Die Natur, Menschen, Wetterphänomene sind es, die den Hobbyfotografen faszinieren. Eigentlich die komplette Bandbreite, von Makrofotografie bis hin zu Panoramabildern. Und Luftaufnahmen. Ein Zufall hat diese Leidenschaft entfacht – und eng damit verbunden eine zweite. Die Begegnung mit Helmut Meinlschmidt, damals Student, der in die Abteilung Entwicklung & Forschung kam, wo Günter Hübner als Maschinenbautechniker arbeitete und schon damals den Beruf mit seiner Leidenschaft, Fotografie und Filmen, verbinden konnte. Zur Dokumentation.
Meinlschmidt machte gerade seine Ausbildung zum Ballonfahrer. Der Rest ist Geschichte. Mit einigen anderen gründeten die beiden den Freiballonclub Franken in Schweinfurt. Die ersten Fahrten, die ersten Bilder aus einer Perspektive, die Günter Hübner faszinieren und nie wieder loslassen würde. 25 Jahre ist er Ballon gefahren, erst mit anderen, später – den Pilotenschein in der Tasche – selbst. Immer mit dabei: die Kamera.

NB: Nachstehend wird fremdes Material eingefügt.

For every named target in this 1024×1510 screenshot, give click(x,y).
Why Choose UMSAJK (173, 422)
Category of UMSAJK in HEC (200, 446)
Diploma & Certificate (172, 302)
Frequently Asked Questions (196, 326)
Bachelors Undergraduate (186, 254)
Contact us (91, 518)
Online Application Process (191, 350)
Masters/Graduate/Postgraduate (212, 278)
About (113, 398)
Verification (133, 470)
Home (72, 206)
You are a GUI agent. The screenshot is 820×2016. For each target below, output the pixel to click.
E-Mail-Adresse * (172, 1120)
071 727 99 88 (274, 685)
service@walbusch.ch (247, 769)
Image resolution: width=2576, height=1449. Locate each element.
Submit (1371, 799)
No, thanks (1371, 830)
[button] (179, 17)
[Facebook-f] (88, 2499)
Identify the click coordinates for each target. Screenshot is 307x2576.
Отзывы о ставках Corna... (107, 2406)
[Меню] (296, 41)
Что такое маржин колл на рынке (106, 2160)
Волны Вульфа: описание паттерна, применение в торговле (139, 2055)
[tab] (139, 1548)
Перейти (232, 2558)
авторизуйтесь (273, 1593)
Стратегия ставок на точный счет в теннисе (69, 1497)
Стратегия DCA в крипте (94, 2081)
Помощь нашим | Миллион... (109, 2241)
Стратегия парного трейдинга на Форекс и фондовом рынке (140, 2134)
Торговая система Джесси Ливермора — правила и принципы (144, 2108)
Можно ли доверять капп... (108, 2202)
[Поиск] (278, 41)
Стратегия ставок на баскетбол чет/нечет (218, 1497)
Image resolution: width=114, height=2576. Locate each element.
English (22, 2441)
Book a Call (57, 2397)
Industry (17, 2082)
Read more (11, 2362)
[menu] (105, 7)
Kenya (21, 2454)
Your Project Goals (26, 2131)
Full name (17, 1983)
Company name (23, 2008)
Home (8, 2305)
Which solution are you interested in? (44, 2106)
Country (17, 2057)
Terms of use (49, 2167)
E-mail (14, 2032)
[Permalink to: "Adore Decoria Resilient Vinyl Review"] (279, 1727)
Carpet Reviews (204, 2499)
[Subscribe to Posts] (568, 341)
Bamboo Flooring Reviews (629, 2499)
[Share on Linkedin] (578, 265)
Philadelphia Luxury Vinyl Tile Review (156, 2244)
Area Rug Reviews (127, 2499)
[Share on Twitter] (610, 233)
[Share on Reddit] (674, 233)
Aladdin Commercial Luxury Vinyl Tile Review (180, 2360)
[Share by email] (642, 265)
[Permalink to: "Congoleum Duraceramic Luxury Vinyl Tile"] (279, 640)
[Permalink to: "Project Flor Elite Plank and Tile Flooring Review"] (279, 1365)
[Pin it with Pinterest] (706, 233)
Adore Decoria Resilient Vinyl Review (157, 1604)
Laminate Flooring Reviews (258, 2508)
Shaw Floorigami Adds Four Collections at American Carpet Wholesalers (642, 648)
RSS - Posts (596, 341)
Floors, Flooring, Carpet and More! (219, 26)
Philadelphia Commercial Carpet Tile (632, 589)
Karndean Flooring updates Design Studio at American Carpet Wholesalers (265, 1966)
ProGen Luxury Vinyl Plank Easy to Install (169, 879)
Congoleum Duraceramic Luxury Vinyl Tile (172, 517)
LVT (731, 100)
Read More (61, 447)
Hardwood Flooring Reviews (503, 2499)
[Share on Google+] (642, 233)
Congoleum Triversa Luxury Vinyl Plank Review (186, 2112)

Es entstanden Aufnahmen, die uns die Heimat aus einer ganz neuen Perspektive zeigen – und die ersten Selfies. Nicht mit dem Smartphone, an so etwas dachte damals noch keiner. Ganz einfach die Kamera am Einbeinstativ nach oben gehalten, den Rest machte der Selbstauslöser. Was irgendwie sofort an den heutigen Selfie-Stick erinnert. "Mir hat mal jemand gesagt, ich hätte das Selfie ja sozusagen erfunden", sagt Hübner und muss lachen.
Unzählige Fahrten über die Region liegen hinter Hübner. Von oben hat er Orte wachsen, sich verändern sehen. Und das alles festgehalten. Zweimal hat er die Alpen überquert, ist vom Chiemsee aus nach Italien geflogen, über China, über Kenia, Tunesien, Marokko und und und. Oft mit seiner Frau Marga, sagt Hübner. 1500 Fahrten mit dem Ballon waren es insgesamt, 25 Jahre, das "beste Drittel meines Lebens", nennt es der Hobbyfotograf heute.
Das Ergebnis sind unendlich viele Bilder, von denen etliche auch bei regionalen und überregionalen Ausstellungen zu sehen waren und mit Preisen ausgezeichnet wurden. Dann, vor vier Jahren, war erst einmal Schluss mit dem Blick von oben. Nach einer Hüft-OP war Hübner das Risiko zu groß. Er hing das Ballonfahren an den Nagel, schweren Herzens.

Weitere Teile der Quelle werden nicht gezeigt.